The future of liberalism: secular or religious?
Also at Level Up, I participated in a panel with David Wolpe, Ayaan Hirsi Ali, and Craig Biddle entitled “The Future of Liberalism: Religious or Secular?” Ostensibly it was about whether political liberalism (in the broad sense of that term) can be maintained on a secular basis or whether it needs religion to sustain it. But our conversation varied far from that bullseye and ended up on some classic arguments for an against the existence of God, and whether one can have spirituality without supernaturalism. The conversation wasn’t as disciplined as I would’ve preferred—but the audience seems to have really enjoyed it. You can watch here:
Obviously my perspective affects how I see this, but: I do think it was pretty obvious that both Wolpe and Hirsi Ali resorted to a variety of devices to evade logic and to substitute words for arguments. Wolpe’s definition of “faith,” for example, was so incredibly vague as to be effectively meaningless, and he frequently resorted to horse laugh, sneering, and other logical fallacies. Hirsi Ali did not dispute—but in fact conceded—that her newfound religious belief, such as it is, is a matter of “subjective choice” on her part (which seems blasphemous to me), rather than anything Christianity has traditionally recognized as a legitimate adherence to the faith. (One does not choose to believe; that would be prideful.) And nobody tried to answer my point about the Second Commandment.
But the point I hope really came home was that both, and especially Hirsi Ali, are reacting against the element within the atheist community that is effectively nihilistic—that offers no positive philosophical teaching about values. And on that point, we all emphatically agreed. The Objectivist community has said all along that the biggest problem with the “New Atheism” is that it offers only arguments against wrong ideas, but has never proposed convincing arguments in favor of good ideas. Because Wolpe and Hirsi Ali are unfamiliar with rational arguments for morality and flourishing, they assume it’s a choice between dogma and nihilism, and that’s just not true.
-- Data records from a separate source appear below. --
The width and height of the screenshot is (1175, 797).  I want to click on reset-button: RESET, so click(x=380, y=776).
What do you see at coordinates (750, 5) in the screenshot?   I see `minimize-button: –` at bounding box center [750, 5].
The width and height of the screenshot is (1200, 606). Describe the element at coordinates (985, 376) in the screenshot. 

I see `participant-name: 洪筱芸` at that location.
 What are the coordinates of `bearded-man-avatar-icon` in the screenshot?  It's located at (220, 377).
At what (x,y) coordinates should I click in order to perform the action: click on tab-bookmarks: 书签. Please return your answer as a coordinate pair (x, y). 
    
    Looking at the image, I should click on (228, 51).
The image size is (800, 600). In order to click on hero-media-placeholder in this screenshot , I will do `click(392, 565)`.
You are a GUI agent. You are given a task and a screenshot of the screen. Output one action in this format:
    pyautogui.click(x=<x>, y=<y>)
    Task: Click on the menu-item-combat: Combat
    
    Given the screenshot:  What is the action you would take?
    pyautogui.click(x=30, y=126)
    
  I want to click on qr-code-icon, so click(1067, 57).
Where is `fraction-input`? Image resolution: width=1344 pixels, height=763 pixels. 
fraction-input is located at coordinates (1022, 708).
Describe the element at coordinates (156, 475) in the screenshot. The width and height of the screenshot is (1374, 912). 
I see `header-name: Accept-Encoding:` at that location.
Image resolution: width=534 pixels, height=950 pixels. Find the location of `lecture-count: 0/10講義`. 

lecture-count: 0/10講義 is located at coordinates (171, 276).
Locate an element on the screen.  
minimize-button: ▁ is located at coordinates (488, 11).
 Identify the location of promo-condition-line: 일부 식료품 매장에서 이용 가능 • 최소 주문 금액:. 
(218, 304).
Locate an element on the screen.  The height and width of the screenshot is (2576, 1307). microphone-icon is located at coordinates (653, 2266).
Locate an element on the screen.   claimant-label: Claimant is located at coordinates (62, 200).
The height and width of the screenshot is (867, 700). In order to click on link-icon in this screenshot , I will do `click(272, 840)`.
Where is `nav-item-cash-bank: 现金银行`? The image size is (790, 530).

Contracts and price controls
I joined my friends Armstrong & Getty a couple weeks ago to talk about the remarkable story about a lawsuit against Disney, in which Disney claimed that the plaintiff was required to go to arbitration, because he agreed to arbitration when he clicked the “terms of service” on Disney+…even though his lawsuit has nothing to do with Disney+, but involves one of their amusement parks. Disney+ rather quickly dropped that argument, but it’s a really fascinating question about contracts and arbitration—
…but then we couldn’t help getting into other things, like why price controls are stupid. You can listen here.
What’s going on at work?
It’s been an extraordinarily busy month at the Goldwater Institute. We won a crucial victory at the Arizona Supreme Court against government subsidies to public-sector unions. We won a victory in the Court of Appeals against a misleading ballot initiative. We won a case at the Ninth Circuit, opposing mandatory bar associations. We filed briefs in an Indian Child Welfare Act case we’re litigating in Minnesota, and in a case in California challenging restrictions on telemedicine, and in a U.S. Supreme Court case challenging restrictions on the right of workers to leave their union…and a bunch of other stuff. Remember to read the Institute’s blog for regular updates.
Poems at Medusa’s Kitchen
I recently had a group of poems published in Medusa’s Kitchen, one of the main poetry venues for Sacramento-area writers, of whom I used to be one. The poems are more or less on the theme of Venus.
In “Winter Sestina,” I borrow from, among others, the poems of Dylan Thomas and the lyrics of “Autumn Leaves.”